The expression of a high level of morphine antinociceptive tolerance in mice involves both PKC and PKA.

We have previously reported that intracerebroventricular (i.c.v.) injection of either a PKC or PKA inhibitor completely reversed the expression of 5- to 8-fold morphine antinociceptive tolerance. We developed a model of 45-fold morphine tolerance that included a 75-mg morphine pellet and twice daily morphine injections. PKC inhibitor doses of bisindolylmaleimide I and Gö-7874 that completely reversed 8-fold tolerance only partly reversed the 45-fold level of antinociceptive tolerance. A component of tolerance was resistant to PKC inhibition, since even higher inhibitor doses failed to further reverse the high level of morphine tolerance. In addition, the 45-fold tolerance was only partly reversed by the PKA inhibitor KT-5720 at a dose previously cited by others to reverse 5-fold tolerance. Another PKA inhibitor 4-cyano-3-methylisoquinoline only partly reversed the morphine tolerance as well. In other experiments PKC and PKA inhibitors were co-administered together to determine their effectiveness for completely reversing the 45-fold level of morphine tolerance. Co-administering either bisindolylmaleimide I with KT-5720, or Gö-7874 with KT-5720, completely reversed the high level of tolerance.

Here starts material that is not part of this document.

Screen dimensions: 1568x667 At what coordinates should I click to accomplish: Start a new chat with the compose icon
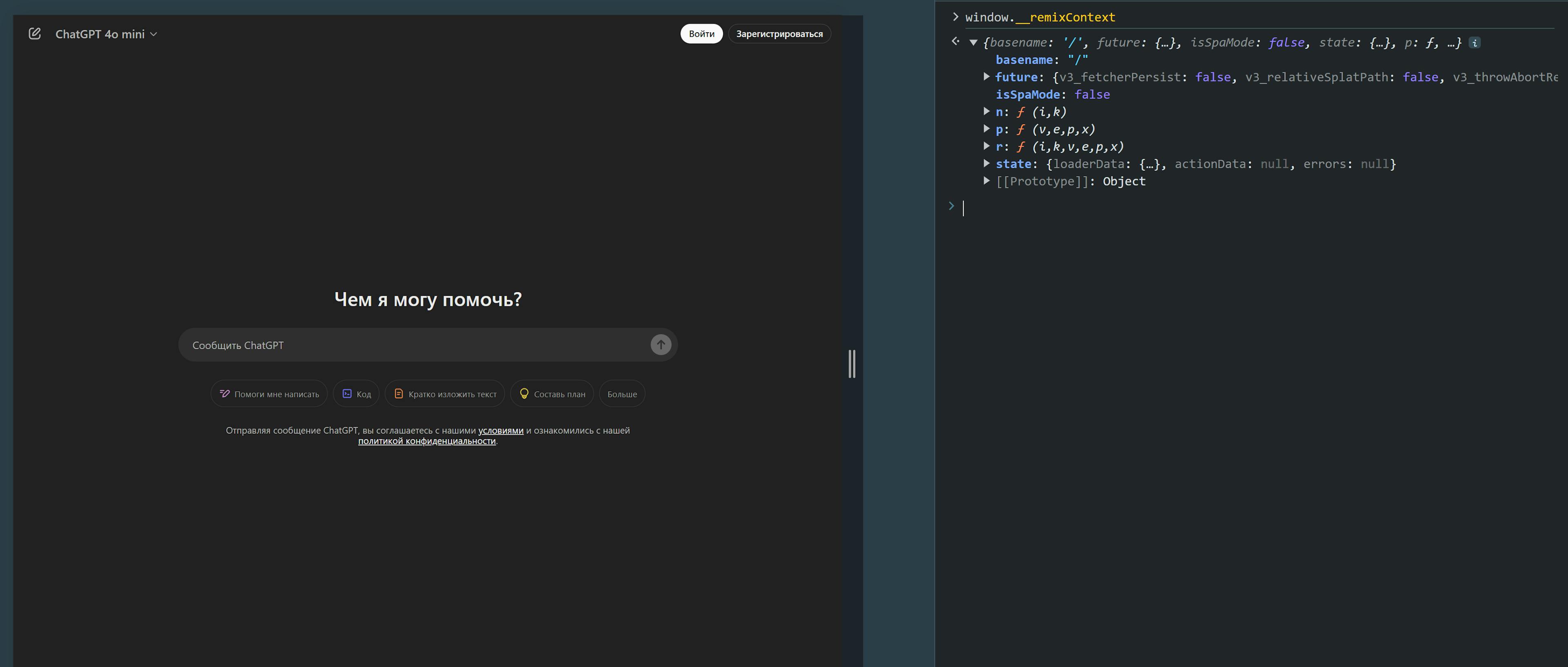35,33
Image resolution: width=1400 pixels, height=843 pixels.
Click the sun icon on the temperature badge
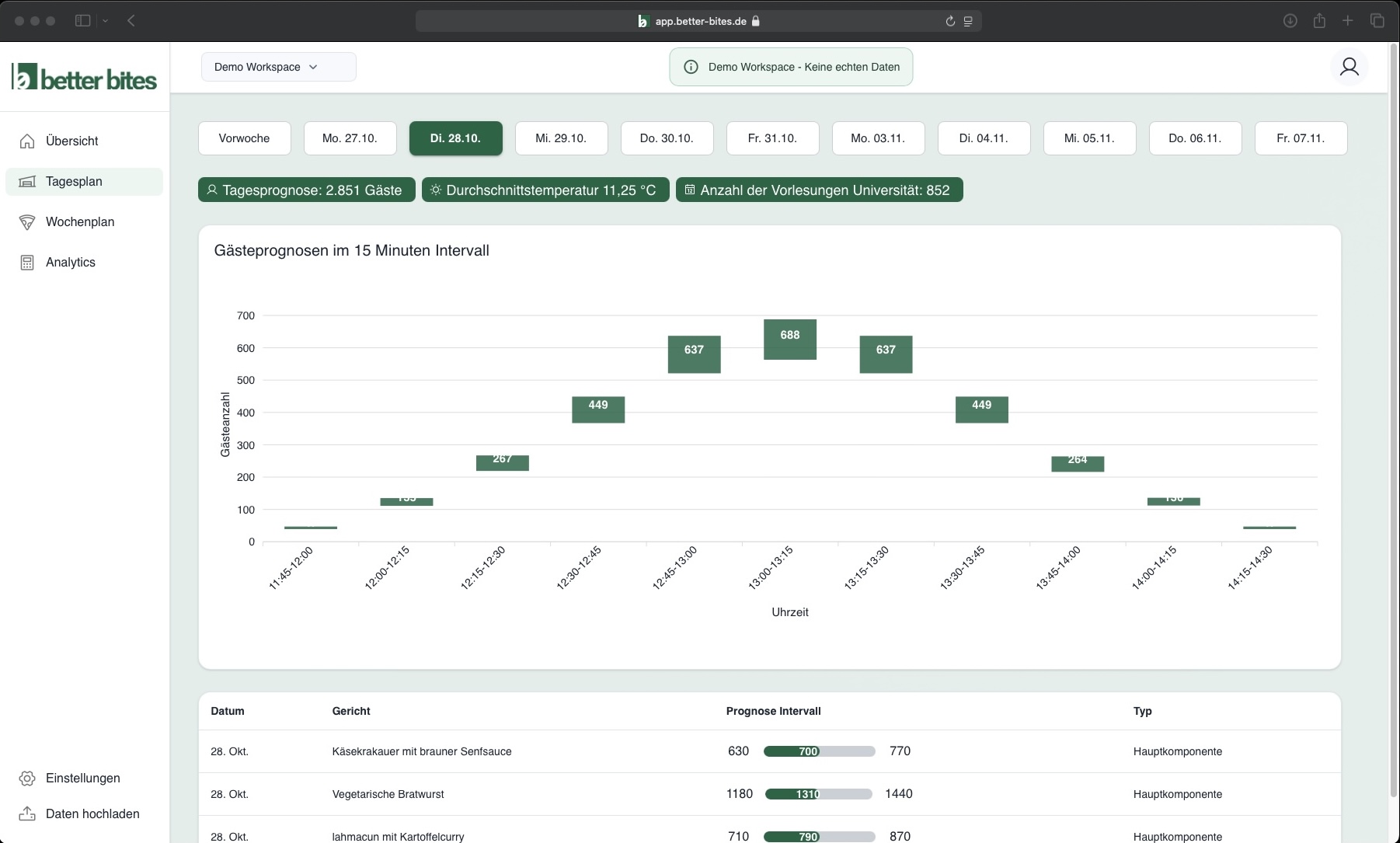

The high level of morphine tolerance was also completely reversed by co-administering Gö-7874 with 4-cyano-3-methylisoquinoline. Thus, high levels of morphine tolerance may reflect increases in protein phosphorylation by the terminal kinases of both the adenylyl cyclase and phosphatidylinositol cascades in brain and spinal cord areas critical to the expression of antinociception.